Notre interlocuteur précise que cette rencontre n’a pas pour but d’interdire la double pratique, mais d’avoir un échange d’opinions sur le sujet, pour arriver à une décision prise dans l’intérêt des patients. Cette rencontre se déroulera « dans une ambiance conviviale », ajoute-t-il.

Or, cela ne suffit pas à rassurer les médecins, car la participation du public en fait tiquer plus d’un. Rashid Imrith, président de la Fédération des syndicats du service public, s’inquiète de la possibilité que cet atelier soit un « tribunal populaire » (voir hors-texte). De son côté, le président de la GMDOA, le Dr Dushyant Purmanan, estime que ce n’est pas aux membres du public de décider du sort des professionnels de la santé.

Quant au Dr Bhooshun Ramtohul, président de la Government Medical Consultant in Charge Association (GMCCA), il s’insurge contre les actions prises par le ministère de la Santé à son encontre. Après qu’il a reçu la visite de policiers dans son cabinet de consultation, il est persuadé que le ministère cherche à l’intimider parce qu’il a exprimé son opinion sur la double pratique. « C’est une croisade contre moi en tant que président de la GMCCA », soutient-il. Il s’étonne ainsi que, depuis le temps qu’il tient son cabinet, ce n’est que quelques jours avant la tenue de l’atelier de travail qu’on vient lui reprocher de ne pas être en règle.

« Show off »

Avis que partage également le Dr Dushyant Purmanan : « Pourquoi prendre des actions contre le Dr Ramtohul que maintenant, si vraiment il n’est pas en règle ? » Il explique que, lors de l’assemblée générale spéciale de l’association, il a été décidé que les membres se rendraient en nombre à l’atelier afin de faire entendre leur voix. Cependant, il craint qu’avec la participation du public, cet atelier de travail ne soit qu’un « show off ». Il espère que la rencontre ne sera pas houleuse et que des discussions saines pourront avoir lieu.

Du côté de la Medical & Health Officers Association, le Dr Waseem Ballam craint que ce soit les patients qui soient pénalisés. Il ne comprend pas pourquoi le ministère veut changer les choses maintenant. Pour lui, si les autorités veulent mettre de l’ordre dans le secteur et contrecarrer les abus, il y a d’autres manières de le faire. Il estime que les patients devraient toujours avoir le droit de choisir leur médecin.

Rashid Imrith, président de la Fédération des syndicats du service public : « Le ministre semble dépassé »

Selon Anil Gayan, les infirmiers et les attendants sont de mèche avec les médecins pour modifier les listes d’attente des patients. C’est ce qu’il a déclaré au cours de l’émission Au cœur de l’info, sur Radio Plus le samedi 14 janvier. Or, cette affirmation fait bondir Rashid Imrith, président de la Fédération des syndicats du service public.

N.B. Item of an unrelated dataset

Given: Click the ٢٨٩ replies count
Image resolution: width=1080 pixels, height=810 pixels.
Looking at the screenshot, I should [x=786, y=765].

Selon lui, cela démontre que le ministre « semble dépassé ».

Il estime aussi que la visite effectuée par des cadres du ministère de la Santé au domicile du président de la GMCCA, le Dr Bhooshun Ramtohul, est arrivée comme un cheveu sur la soupe et que le timing n’était pas approprié : « C’est une coïncidence trop flagrante à un moment où le débat est arrivé à son paroxysme. Cela ne favorise pas un dialogue sain. » Il soutient que c’est un acte d’intimidation.

Rashid Imrith est d’avis que, si le Dr Bhooshun Ramtohul avait bien commis une faute, il y avait d’autres moyens de régler le problème. « Cela ternit l’image du ministère, du gouvernement et de toute la République, car il y a la perception qu’un médecin subit des persécutions pour avoir osé faire entendre sa voix sur la question de la double pratique public-privé des médecins », dit-il.

Par ailleurs, le président de la Fédération des syndicats du service public estime que l’ouverture de cet atelier de travail au public est une attaque au système démocratique, ainsi qu’un non-respect des institutions et de la loi. Il argue que le gouvernement veut utiliser ce forum comme tribunal populaire. « Nous sommes un pays civilisé. S’il y a des changements à apporter dans les conditions de service, nous n’appelons pas un syndicat devant un tribunal public », conclut-il.